Asyl für iranische Christen

Rechtsgebiete: Ausländerrecht & Asylrecht, Verwaltungsrecht
Rechtstipp vom 09.02.2010

In einem von RA Sprung betreuten Fall hat das Bundesamt für Migration und Flüchtlinge mit Bescheid vom 03.02.2010 die Asylanerkennung für einen Iraner beschlossen, der in Deutschland zum Christentum übergetreten war. Im Iran werden „Konvertiten" (vom Islam „Abgefallene" und zum Christentum bekehrte ehemalige Moslems) mit der Todesstrafe, zumindest aber mit willkürlicher Behandlung, Folter und Inhaftierung bedroht. Dies ist mittlerweile auch durch das Bundesamt in Fällen anerkannt, in denen individuell der Glaubenswechsel plausibel dargestellt wurde.

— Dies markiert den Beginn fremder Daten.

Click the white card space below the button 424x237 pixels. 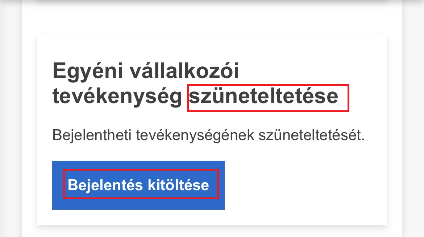[x=212, y=217]
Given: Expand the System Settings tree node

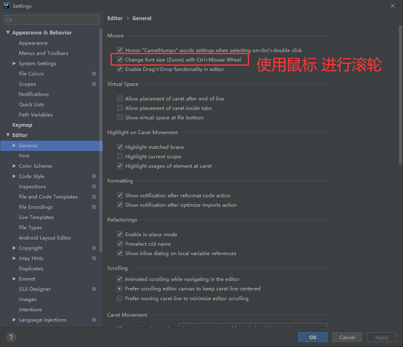Looking at the screenshot, I should (14, 63).
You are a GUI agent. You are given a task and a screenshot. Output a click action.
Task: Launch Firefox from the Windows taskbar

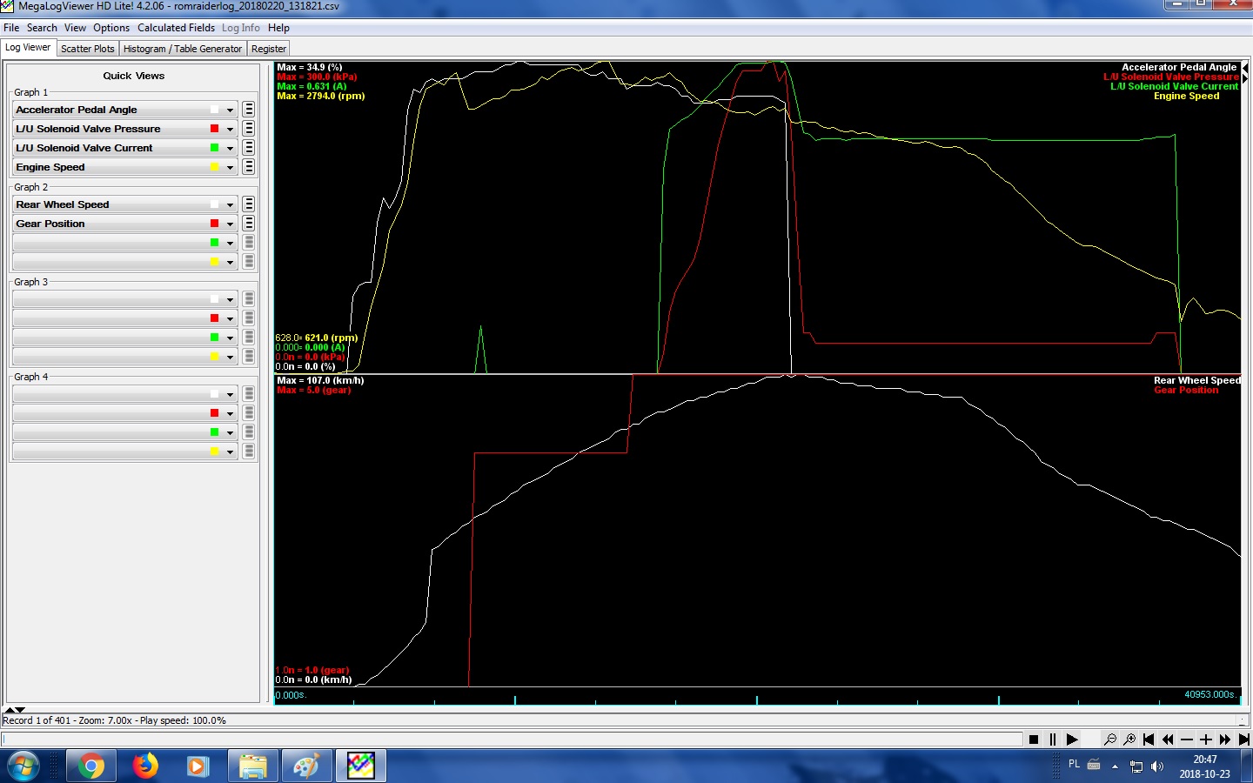pos(145,766)
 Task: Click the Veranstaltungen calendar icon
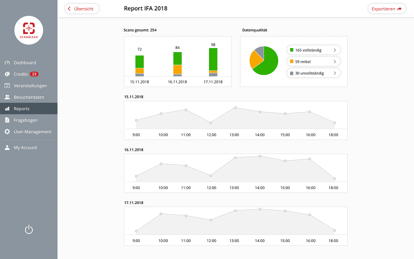[x=7, y=86]
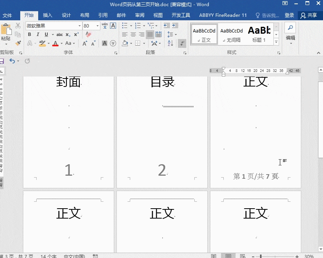Viewport: 323px width, 258px height.
Task: Toggle bold formatting
Action: point(29,34)
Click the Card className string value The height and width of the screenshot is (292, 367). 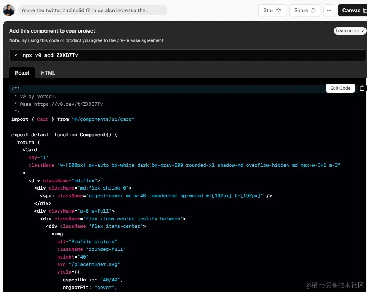tap(199, 165)
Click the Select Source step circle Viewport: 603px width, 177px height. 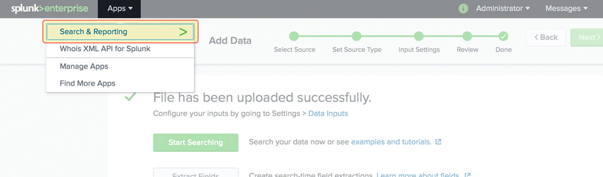point(294,36)
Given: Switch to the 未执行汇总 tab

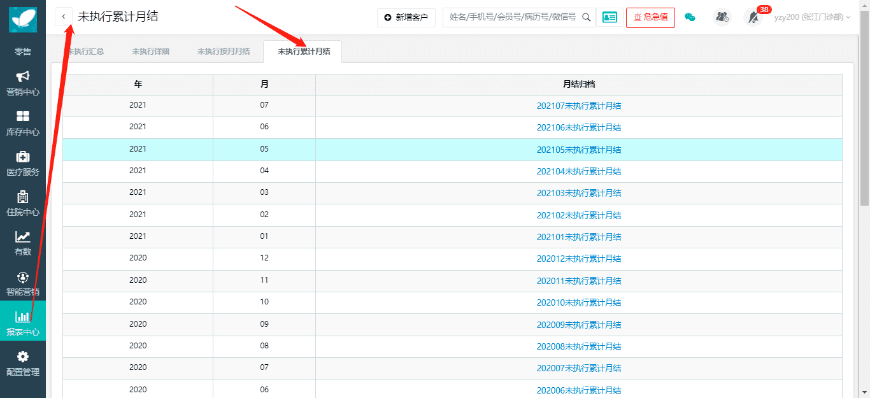Looking at the screenshot, I should 86,52.
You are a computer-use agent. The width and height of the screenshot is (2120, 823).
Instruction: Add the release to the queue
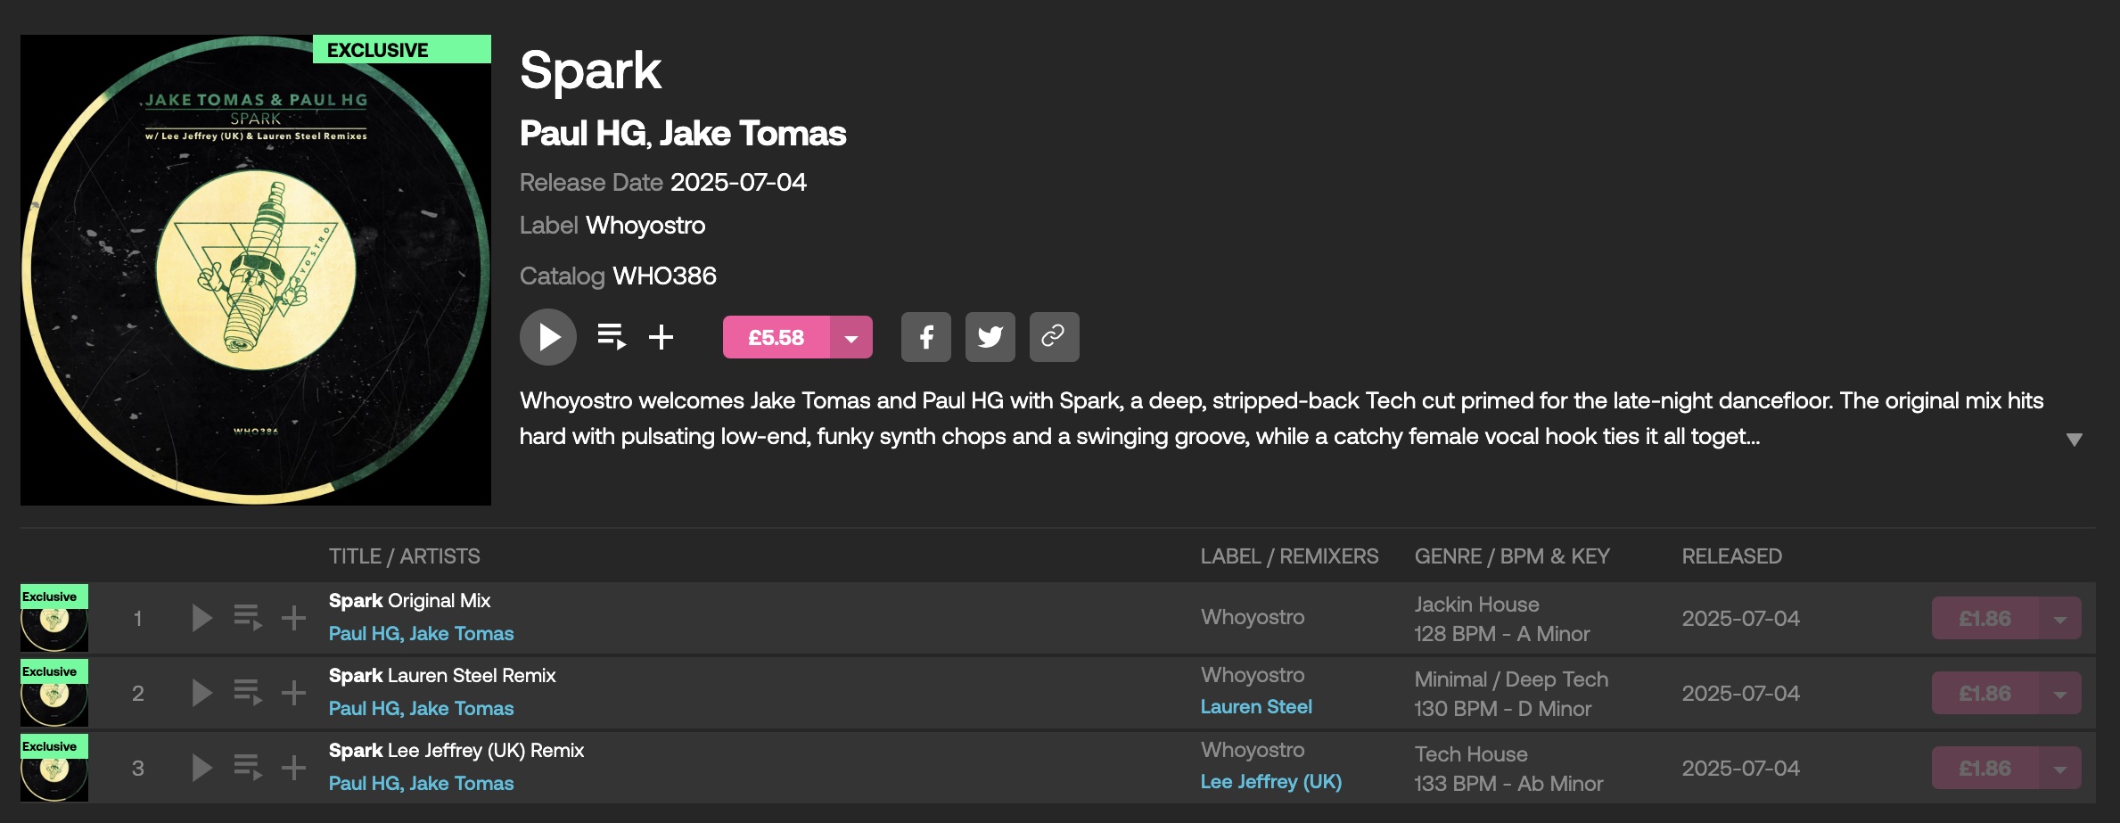coord(611,337)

Dabei ist zu beachten, dass eine Asylanerkennung auch möglich ist, wenn ein erster Asylantrag (beispielsweise vor vielen Jahren) zunächst abgelehnt wurde. Wichtig ist, dass innerhalb von drei Monaten nach Kenntnis von „neuen Umständen" (also zum Beispiel christliche Taufe) ein sogenannter „Asylfolgeantrag" wirksam gestellt wird.